Ray Collier Country Diary – Mackerel

Monday, February 25th, 2008

11th February 2008 – Mackerel

The silver underside and iridescent blue green stripes over its upper parts may make the mackerel conspicuous to our eyes but it camouflages the fish well in the open sea. Sometimes the usual striped marking are absent and the fish has a scribbled pattern although this is unusual. Apart from the normal dorsal and ventral fins the fish has a number of smaller fins called finlets that act like aerofoils. Everything about the fish is streamlined so that it can swim faster either for chasing prey such as sand eels and whitebait or avoiding predators such as seals. The fins are slender and crescent shaped and can be pulled into depressions and flattened against the smooth scaled body to reduce drag through the water.

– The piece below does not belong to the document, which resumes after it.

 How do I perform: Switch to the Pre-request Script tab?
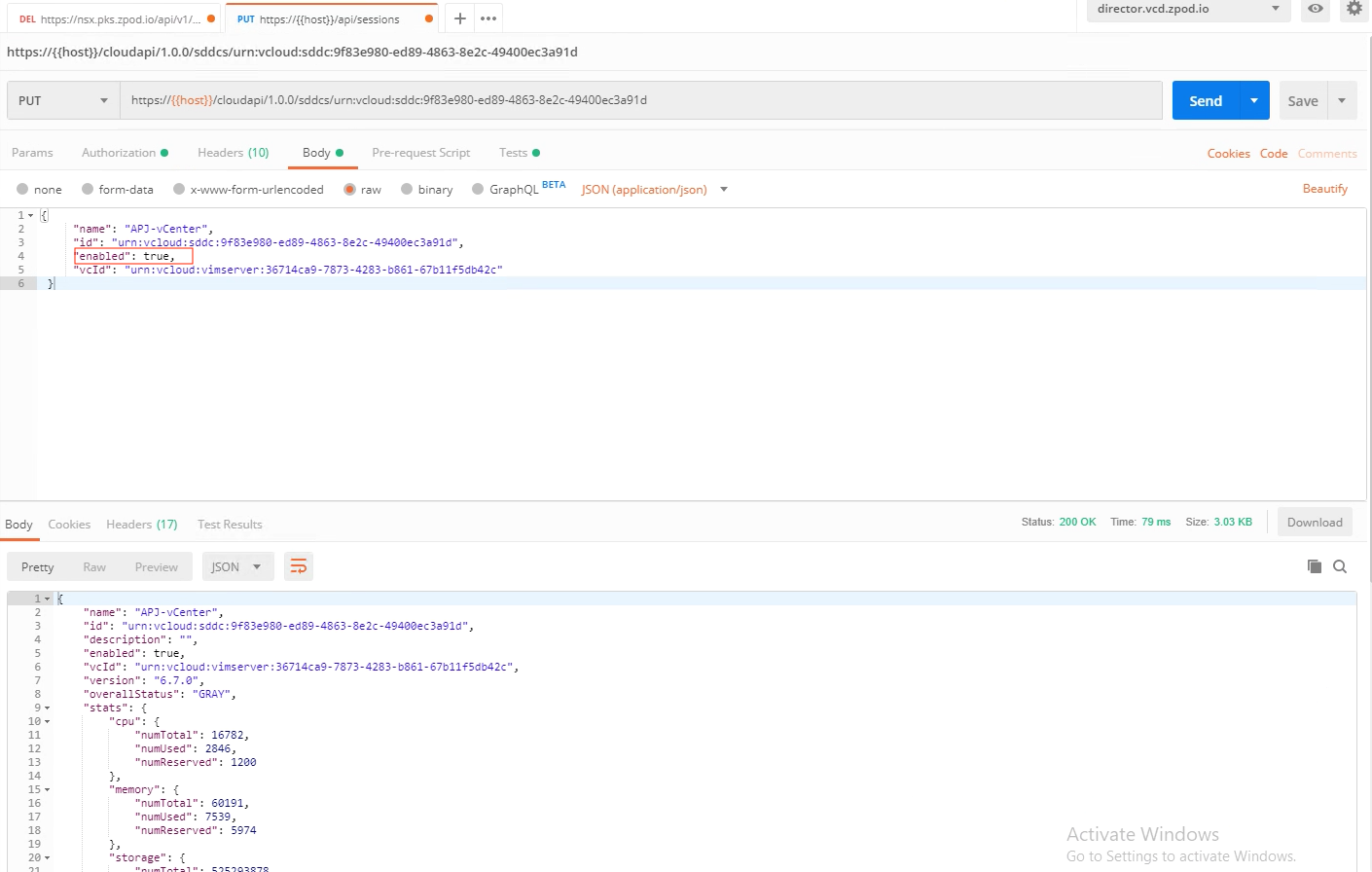pyautogui.click(x=420, y=153)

It even has a jelly like surround to the eyes, again to reduce drag. The whole body is designed for long periods of high speed swimming with minimum energy. The fish normally grow to 16 ins long although larger ones up to 26 inches have been taken.

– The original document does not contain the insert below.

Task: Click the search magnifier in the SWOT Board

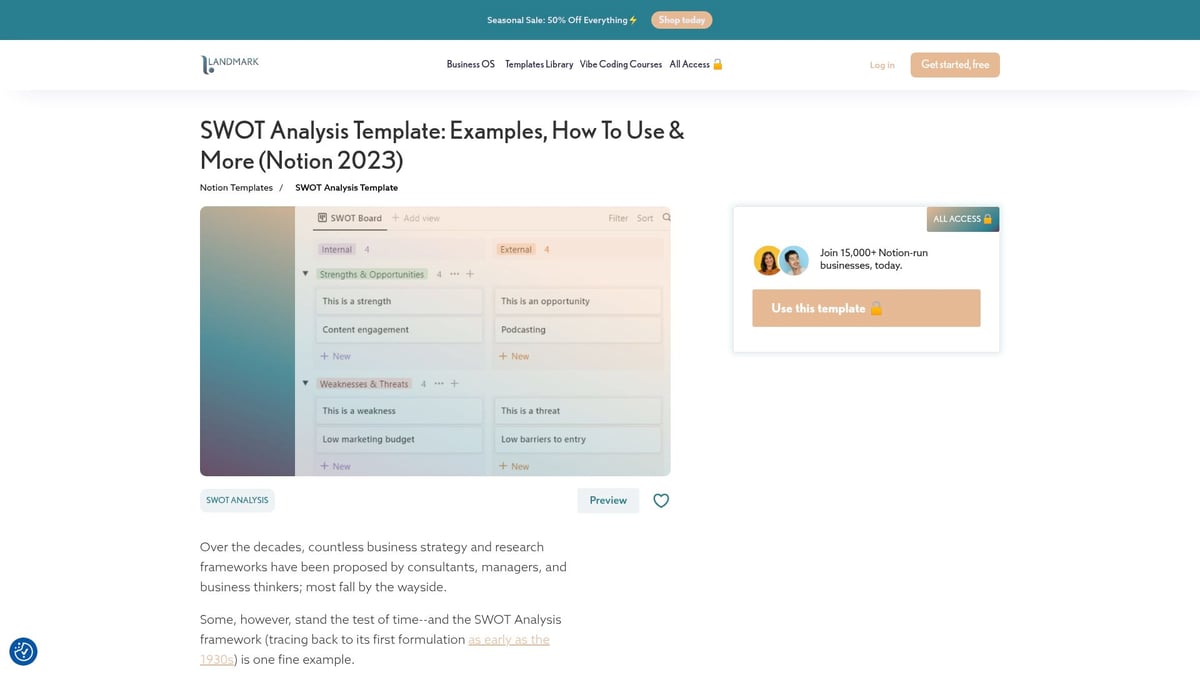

Spawning takes place in the summer months peaking around May and June when large shoals can be seen anywhere around the coast. A female mackerel will lay around 500,000 eggs with each one having a large drop of oil to make it buoyant. The eggs float among the plankton for a couple of days before sinking to the mid water level where the baby fish hatch, The tiny fish absorb the yolk and then start feeding on animal plankton. Even when they are only half an inch long they start to resemble adult fish. The young fish do not leave the coast until the autumn when they join the adult fish to deeper water for the winter when feeding virtually stops.

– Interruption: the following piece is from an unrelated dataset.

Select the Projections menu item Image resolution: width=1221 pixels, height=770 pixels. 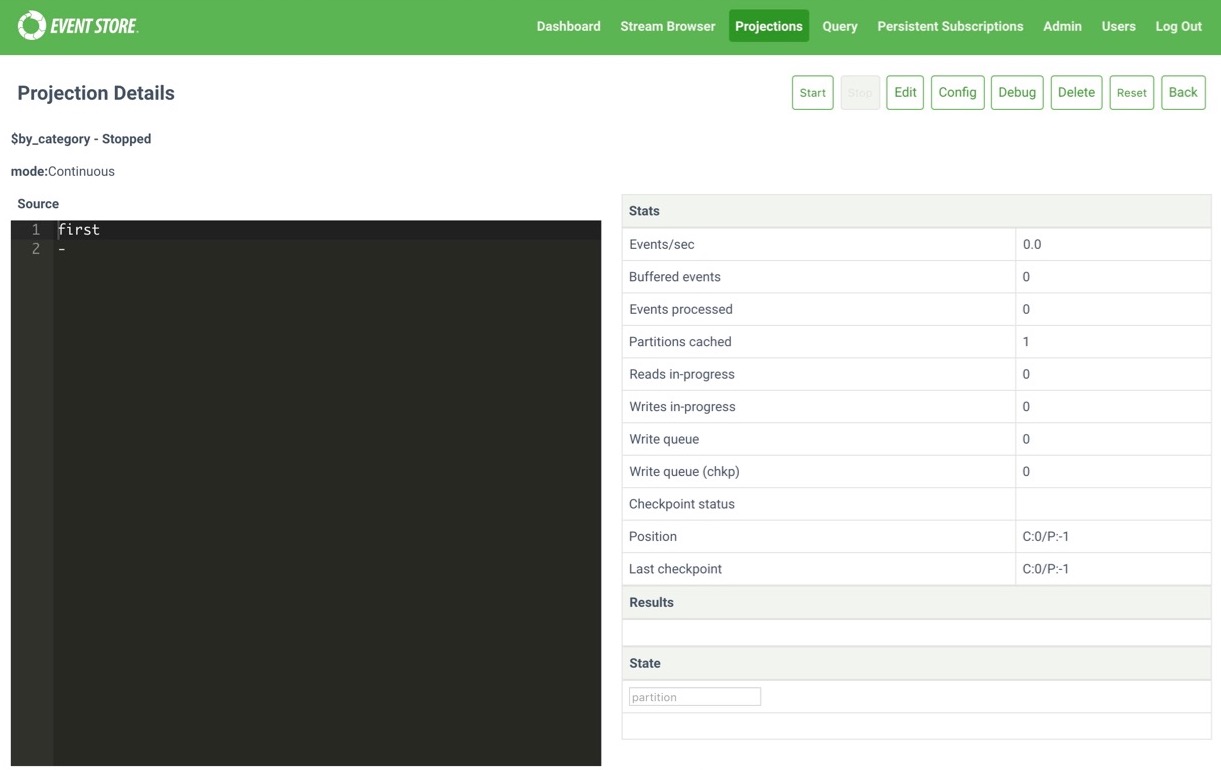point(768,26)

It is difficult to over-estimate the importance of mackerel as for centuries they have been an important source of food. It must be one of the easiest of sea fish to catch and many a sea angler has started off with catching them. If you put white or coloured feathers on hooks and drag them through the water when a shoal is around then you may catch a fish on every hook in every cast. Fortunately even at this time of the year here are plenty of mackerel in the shops. In the past huge commercial catches have been made and there are stories of trawlers losing all their gear when their nets were choked with enormous numbers of mackerel. There are fewer mackerel now but unlike those two other great food sources, the cod and herring, they have not suffered the same catastrophic decline in numbers through over fishing. There is one small but very important problem with mackerel and that is although when fresh they can be as delicious as any other fish they rapidly lose their taste and freshness. The fish do not travel well and cannot be frozen and even after a relatively short time they are almost inedible because of a build up in toxins from bacterial decay. At times it has even been illegal to sell the fish on Sundays as that was the day fishermen did not go out so the fish could not be fresh. In some places round the Scottish coast mackerel were shunned because it was thought they fed of the bodies of people who drowned at sea. The fish has a place in weather lore as there is a cloud formation known as a mackerel sky as the small ridged clouds resembles the back of the fish. Hence the lines ‘Mackerel sky, mackerel sky / Never long wet and never long dry. Mackerel clouds in sky / Expect more wet than dry.